Tuesday, December 6, 2011

Questions for Zadie

"We feel that our voices are who we are, and that to have more than one, or to use different versions of a voice for different occasions represents, at best, a Janus-faced duplicity, and at worst, the loss of our very souls. (180)    Doesn't this completely disregard pretty much every minority in America? There are are children in this country who have parents who don't speak English and, therefore, the kid has to learn two languages to survive. You're literally saying that every immigrant child is a two-faced soulless bastard.

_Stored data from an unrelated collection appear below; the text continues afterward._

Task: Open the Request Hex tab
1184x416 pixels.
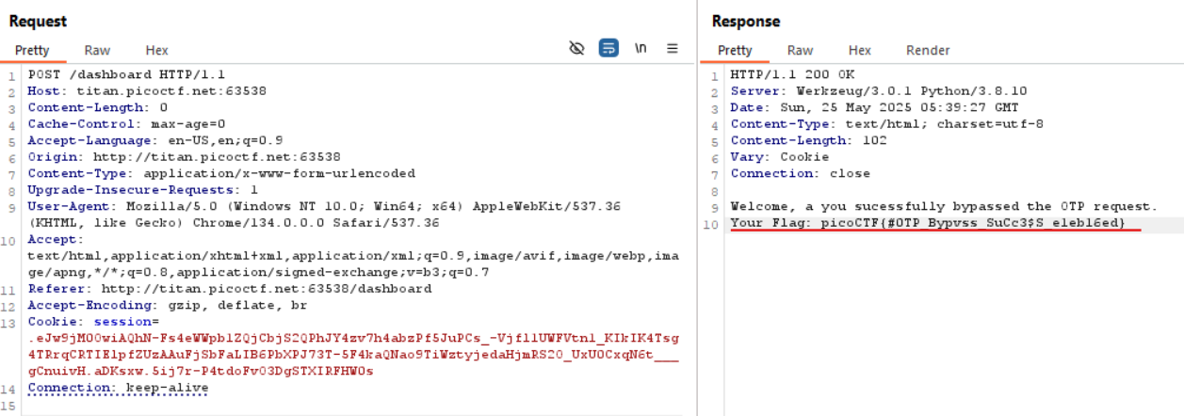Action: pos(156,51)
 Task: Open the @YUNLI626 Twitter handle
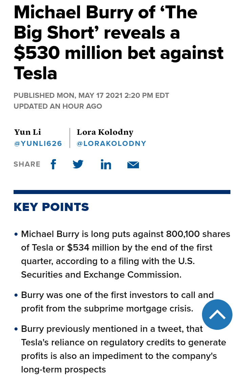[38, 144]
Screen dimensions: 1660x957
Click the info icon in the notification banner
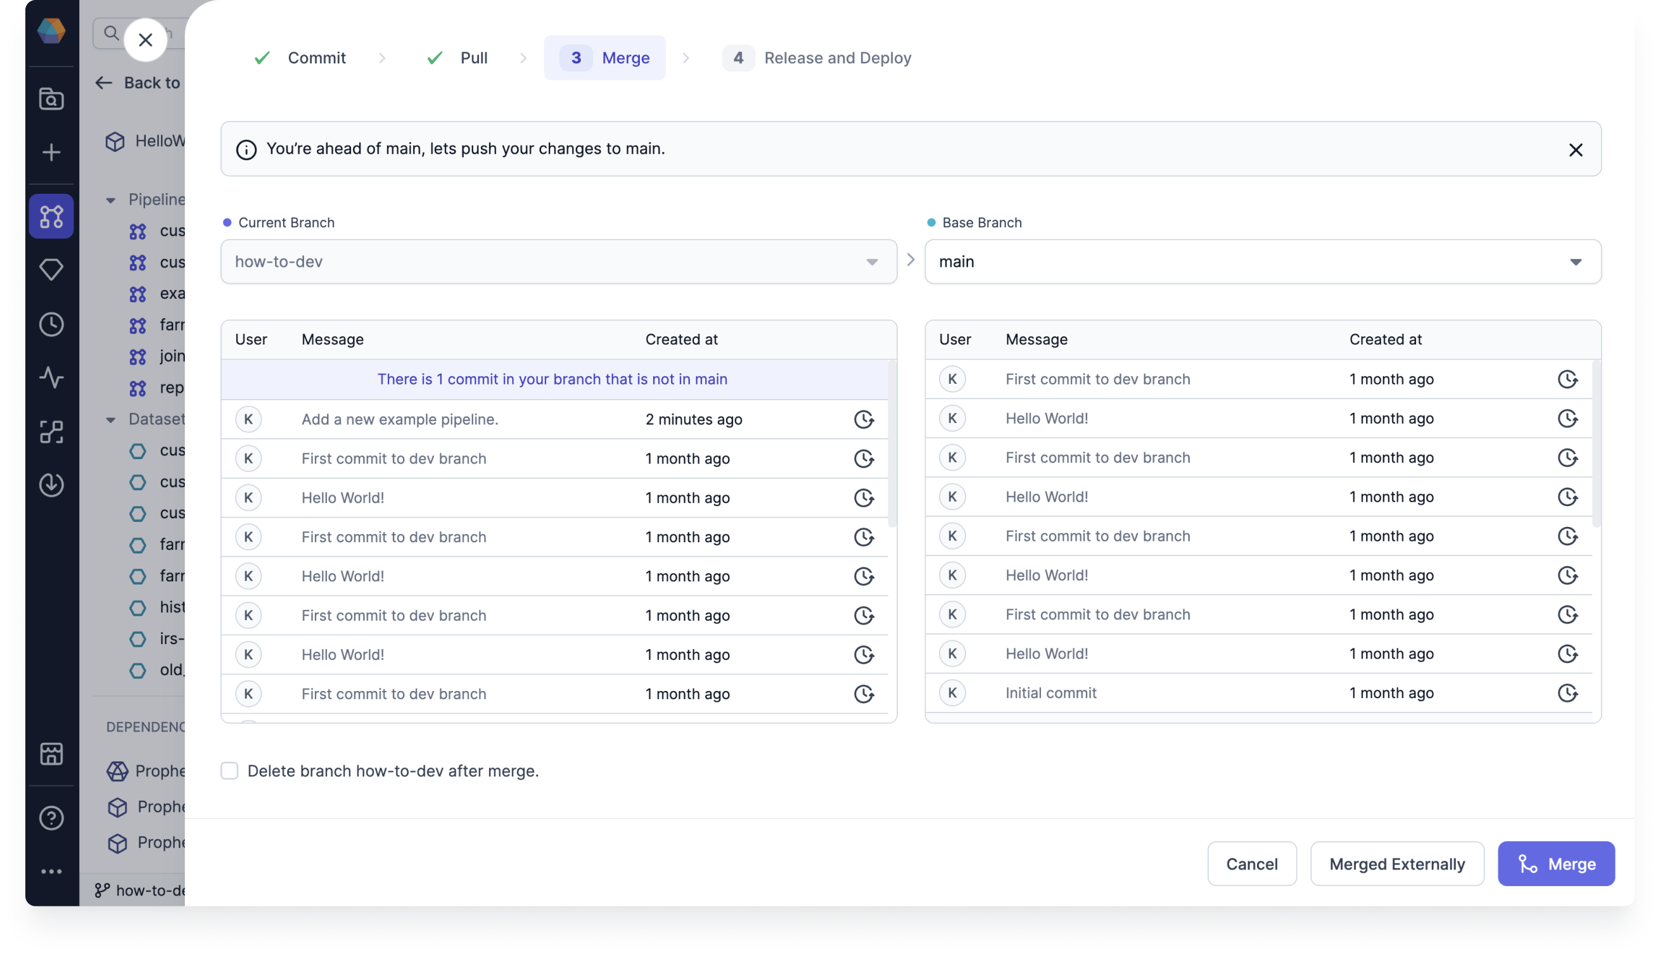click(x=247, y=148)
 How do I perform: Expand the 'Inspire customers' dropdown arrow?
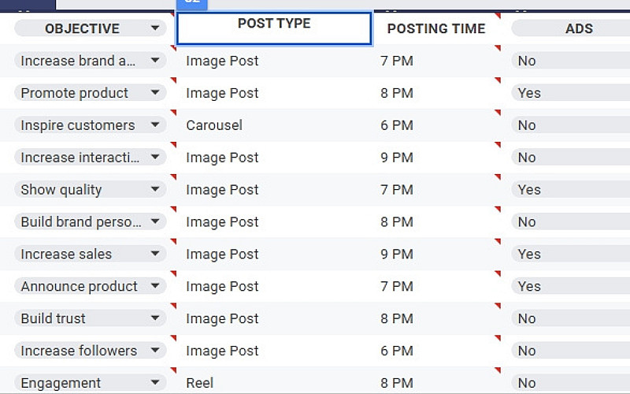pyautogui.click(x=154, y=125)

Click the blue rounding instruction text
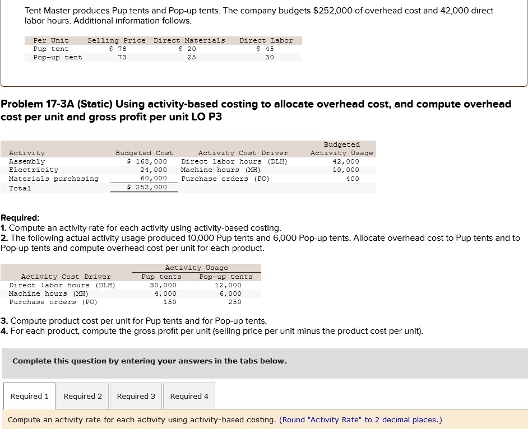pos(360,419)
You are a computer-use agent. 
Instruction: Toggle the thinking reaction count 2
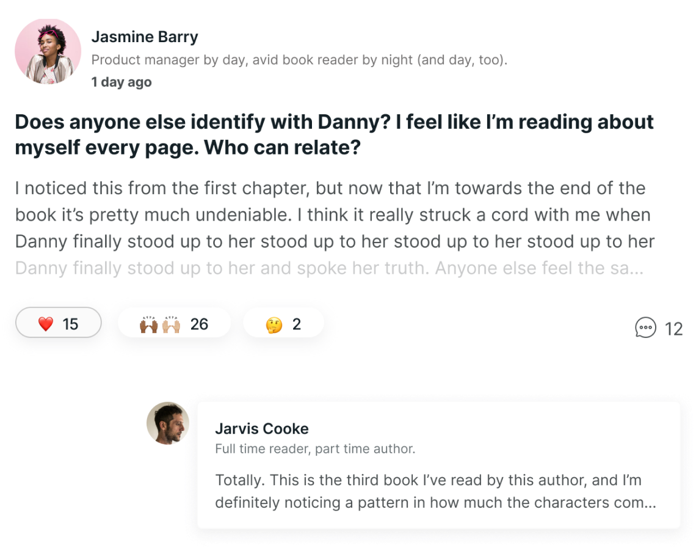click(297, 324)
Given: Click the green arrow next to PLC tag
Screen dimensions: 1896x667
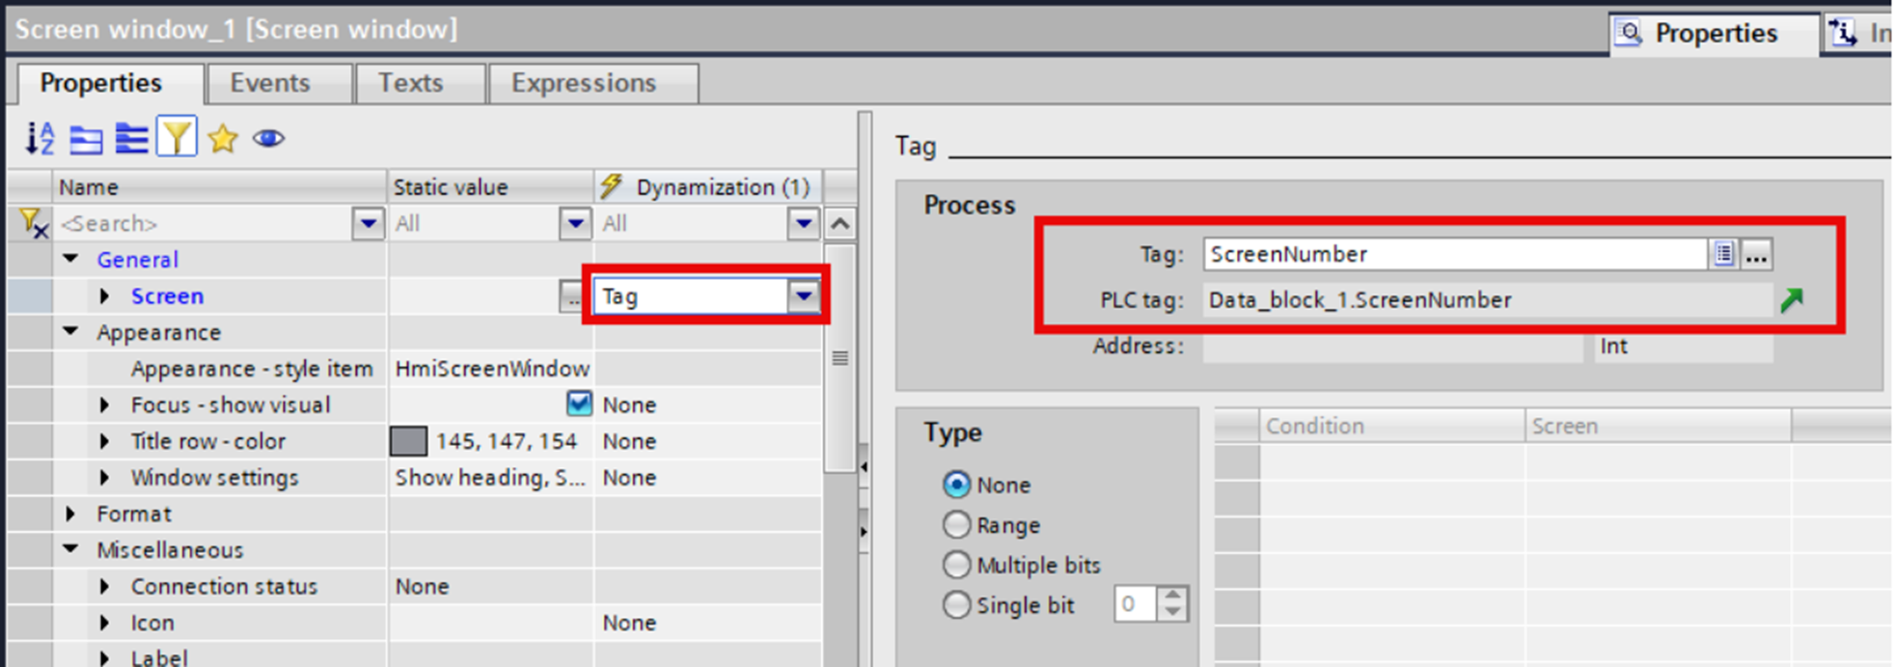Looking at the screenshot, I should [1792, 300].
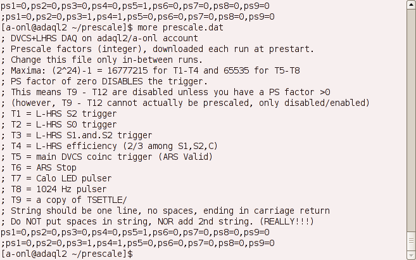The width and height of the screenshot is (416, 260).
Task: Click the 'T8 = 1024 Hz pulser' line
Action: click(54, 190)
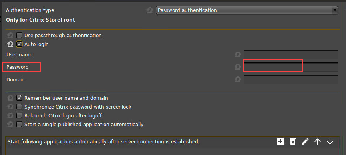346x155 pixels.
Task: Reset Auto login to default value
Action: point(10,44)
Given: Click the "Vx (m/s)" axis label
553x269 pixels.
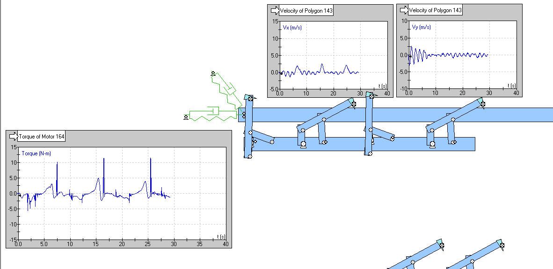Looking at the screenshot, I should pos(291,28).
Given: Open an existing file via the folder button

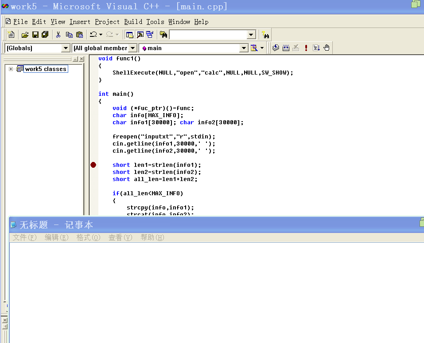Looking at the screenshot, I should [25, 34].
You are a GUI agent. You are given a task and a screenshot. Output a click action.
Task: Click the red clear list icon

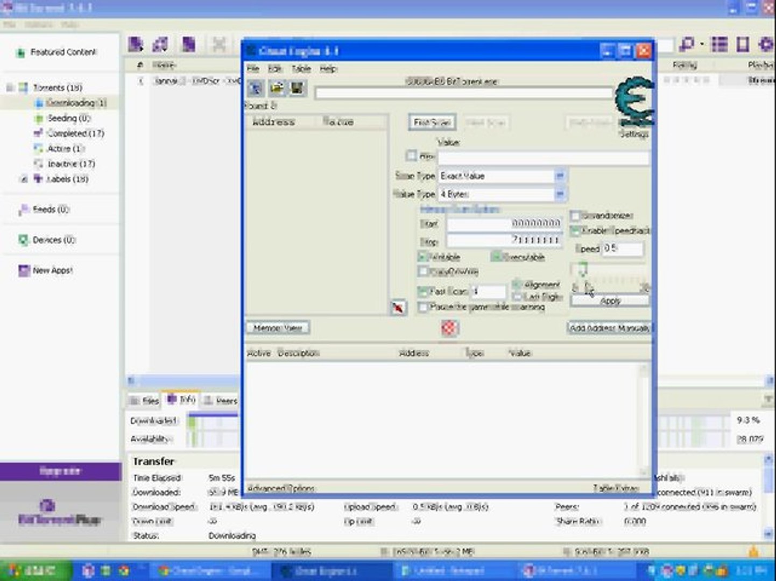tap(450, 328)
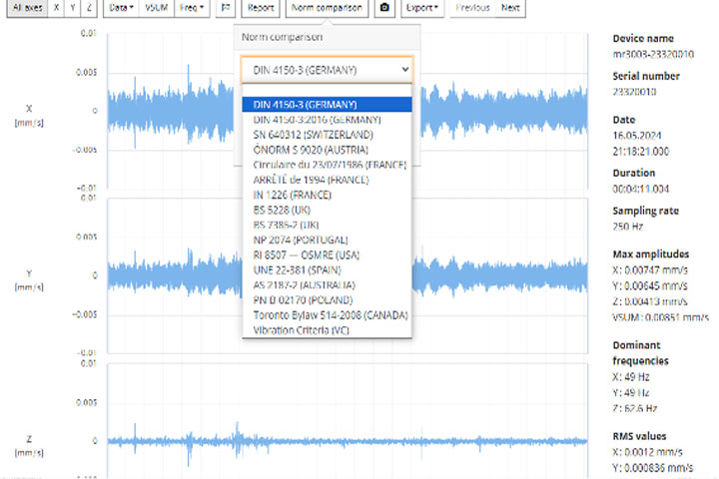Image resolution: width=719 pixels, height=479 pixels.
Task: Open the Report button
Action: tap(261, 8)
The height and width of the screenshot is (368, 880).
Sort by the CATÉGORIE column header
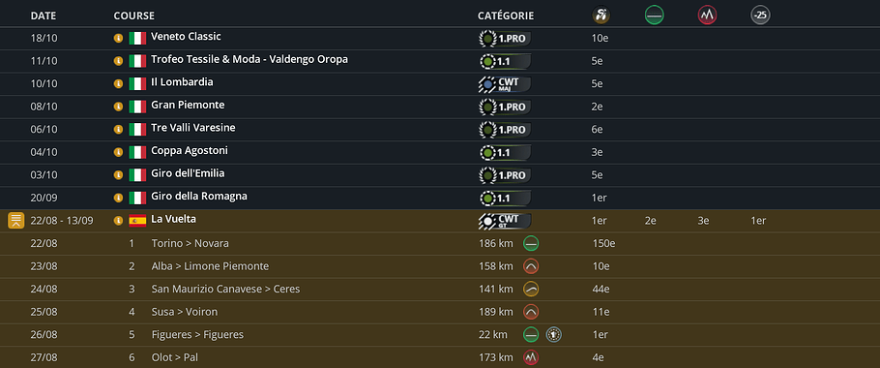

"How persistent this horror of the middling spot is, this dread of the interim place. It extends through the specter of the tragic mulatto to the plight of the transsexual, to our present anxiety- disguised as genteel concern- for the contemporary immigrant, tragically split, we are sure, between worlds, ideas, cultures, voices-whatever will become of them? Something's got to give- one voice must be sacrificed for the other." (182) Language is an indicator about your life and, like the way you dress, is subject to change depending upon who you interact with. It’s not duplicitous, it’s the basis of human social interactions in the modern world. We have to change the way we speak in order to interact with various contexts. Don’t you think that, by sacrifice one voice for another, it limits one’s ability to function in today’s society?

"This new president doesn't just speak for his people. He can speak them." (182)
Obama is a politician and all politicians are groomed in the same way. What makes him different from any other given candidate, aside from political alignment and the color of his skin?

"Throughout his campaign Obama was careful always to say "we." He was noticeably wary of "I." (184) Well, duh. He has to appeal to everyone. He can’t just appeal to blacks for the black vote, nor to solely the whites. When he speaks, his message is the same, but the interpretation made by different ethnicities may be different. Wouldn’t it be racist to assume his rhetoric changes when he’s speaking to blacks?

". . .and roll my eyes at anyone who insists that Obama is not the first black president but the first biracial one." (185) But he technically is biracial. His father was a black man from Africa and his mother was a white woman from Kansas. You can’t ignore the fact that he’s still part white just to prove a point about how a black man can adopt a white man’s façade and, therefore, speak in many voices. Do you really think that Obama would have stood a chance in the campaigns if it wasn’t for his Caucasian heritage? He needs to appeal to the largest ethnic groups in the United States, not just one or another.

"It's the Joyces of this world who 'talk down to black folks.' And so to avoid being Joyce, or being seen to be Joyce, you unify, you speak with one voice." (188) All Joyce is doing is acknowledging her Caucasian heritage. Aren’t you jumping to conclusions by saying that she’s ashamed of her black heritage and that mentioning her white background is a defensive mechanism to save her from scrutiny? Joyce is right-- she doesn’t need to choose one heritage over another.